**Records provided**:

◇ ◇ ◇ ◇

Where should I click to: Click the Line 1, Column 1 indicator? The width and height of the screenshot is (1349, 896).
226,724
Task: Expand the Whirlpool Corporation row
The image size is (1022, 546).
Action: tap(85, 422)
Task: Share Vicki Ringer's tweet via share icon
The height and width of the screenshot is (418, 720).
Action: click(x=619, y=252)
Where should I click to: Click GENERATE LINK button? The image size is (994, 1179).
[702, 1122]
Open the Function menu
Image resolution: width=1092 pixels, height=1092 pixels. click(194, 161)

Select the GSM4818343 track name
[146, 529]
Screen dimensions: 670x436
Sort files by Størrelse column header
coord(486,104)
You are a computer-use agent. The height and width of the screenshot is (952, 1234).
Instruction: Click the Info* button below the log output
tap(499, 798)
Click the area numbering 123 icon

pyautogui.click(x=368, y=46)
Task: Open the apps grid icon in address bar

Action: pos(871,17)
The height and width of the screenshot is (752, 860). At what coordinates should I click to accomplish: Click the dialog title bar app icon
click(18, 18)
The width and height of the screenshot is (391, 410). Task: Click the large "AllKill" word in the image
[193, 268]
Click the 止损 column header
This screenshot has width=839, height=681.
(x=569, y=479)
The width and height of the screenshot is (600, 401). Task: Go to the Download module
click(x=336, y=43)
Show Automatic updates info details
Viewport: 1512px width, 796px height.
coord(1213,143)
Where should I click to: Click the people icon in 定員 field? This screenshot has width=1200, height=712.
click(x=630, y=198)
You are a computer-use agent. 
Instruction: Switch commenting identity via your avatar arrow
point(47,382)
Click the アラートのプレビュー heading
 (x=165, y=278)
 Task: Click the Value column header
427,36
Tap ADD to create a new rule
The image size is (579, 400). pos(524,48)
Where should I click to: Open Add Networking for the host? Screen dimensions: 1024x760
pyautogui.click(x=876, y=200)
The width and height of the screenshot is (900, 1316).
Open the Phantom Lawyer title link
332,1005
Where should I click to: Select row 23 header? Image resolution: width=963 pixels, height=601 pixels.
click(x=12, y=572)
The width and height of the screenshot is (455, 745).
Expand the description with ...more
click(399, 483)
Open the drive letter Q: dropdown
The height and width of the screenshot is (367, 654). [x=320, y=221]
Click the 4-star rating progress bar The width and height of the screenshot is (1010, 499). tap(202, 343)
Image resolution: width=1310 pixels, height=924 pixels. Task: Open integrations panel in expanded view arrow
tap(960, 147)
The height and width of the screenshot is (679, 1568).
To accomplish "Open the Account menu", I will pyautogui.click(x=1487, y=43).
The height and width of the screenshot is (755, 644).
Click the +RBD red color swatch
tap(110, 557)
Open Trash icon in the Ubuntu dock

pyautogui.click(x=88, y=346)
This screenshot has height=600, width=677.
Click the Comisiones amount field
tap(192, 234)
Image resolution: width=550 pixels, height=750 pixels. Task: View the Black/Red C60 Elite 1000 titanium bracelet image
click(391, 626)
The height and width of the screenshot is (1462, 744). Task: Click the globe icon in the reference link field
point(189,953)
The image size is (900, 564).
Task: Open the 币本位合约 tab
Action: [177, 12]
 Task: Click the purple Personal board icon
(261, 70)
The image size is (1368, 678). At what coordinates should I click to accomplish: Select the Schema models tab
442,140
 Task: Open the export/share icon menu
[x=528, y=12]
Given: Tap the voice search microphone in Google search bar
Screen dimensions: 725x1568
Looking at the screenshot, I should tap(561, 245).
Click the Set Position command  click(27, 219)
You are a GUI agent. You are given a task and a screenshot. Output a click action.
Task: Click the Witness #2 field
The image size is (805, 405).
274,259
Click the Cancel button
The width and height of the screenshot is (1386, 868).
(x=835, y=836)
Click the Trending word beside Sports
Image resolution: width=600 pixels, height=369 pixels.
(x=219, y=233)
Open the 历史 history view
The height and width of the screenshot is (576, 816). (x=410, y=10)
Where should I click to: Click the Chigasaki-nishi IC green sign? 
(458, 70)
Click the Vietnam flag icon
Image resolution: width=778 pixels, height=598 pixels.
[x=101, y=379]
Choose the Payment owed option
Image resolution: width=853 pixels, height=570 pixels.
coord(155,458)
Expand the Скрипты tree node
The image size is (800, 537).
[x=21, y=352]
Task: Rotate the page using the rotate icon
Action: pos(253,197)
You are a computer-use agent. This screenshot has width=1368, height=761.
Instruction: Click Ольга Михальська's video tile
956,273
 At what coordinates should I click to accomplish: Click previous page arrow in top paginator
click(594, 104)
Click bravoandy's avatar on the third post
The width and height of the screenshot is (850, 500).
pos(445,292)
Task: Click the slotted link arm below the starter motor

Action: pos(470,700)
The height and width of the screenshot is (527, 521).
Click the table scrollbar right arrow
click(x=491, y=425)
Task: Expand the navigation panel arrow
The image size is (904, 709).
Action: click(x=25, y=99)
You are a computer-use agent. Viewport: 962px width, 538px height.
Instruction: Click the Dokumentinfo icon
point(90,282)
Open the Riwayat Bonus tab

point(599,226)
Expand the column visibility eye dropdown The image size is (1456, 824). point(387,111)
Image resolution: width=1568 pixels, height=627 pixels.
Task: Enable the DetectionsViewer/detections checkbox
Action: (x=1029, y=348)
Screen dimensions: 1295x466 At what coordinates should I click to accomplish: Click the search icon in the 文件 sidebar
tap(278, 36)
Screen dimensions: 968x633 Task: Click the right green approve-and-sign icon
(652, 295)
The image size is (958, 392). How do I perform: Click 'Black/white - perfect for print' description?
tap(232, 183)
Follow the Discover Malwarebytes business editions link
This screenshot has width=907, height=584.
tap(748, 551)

◇ ◇ ◇ ◇

**What is needed**: In the records above, how many lines hold the string "computer"? Respond with that number only.

**Written answer**: 4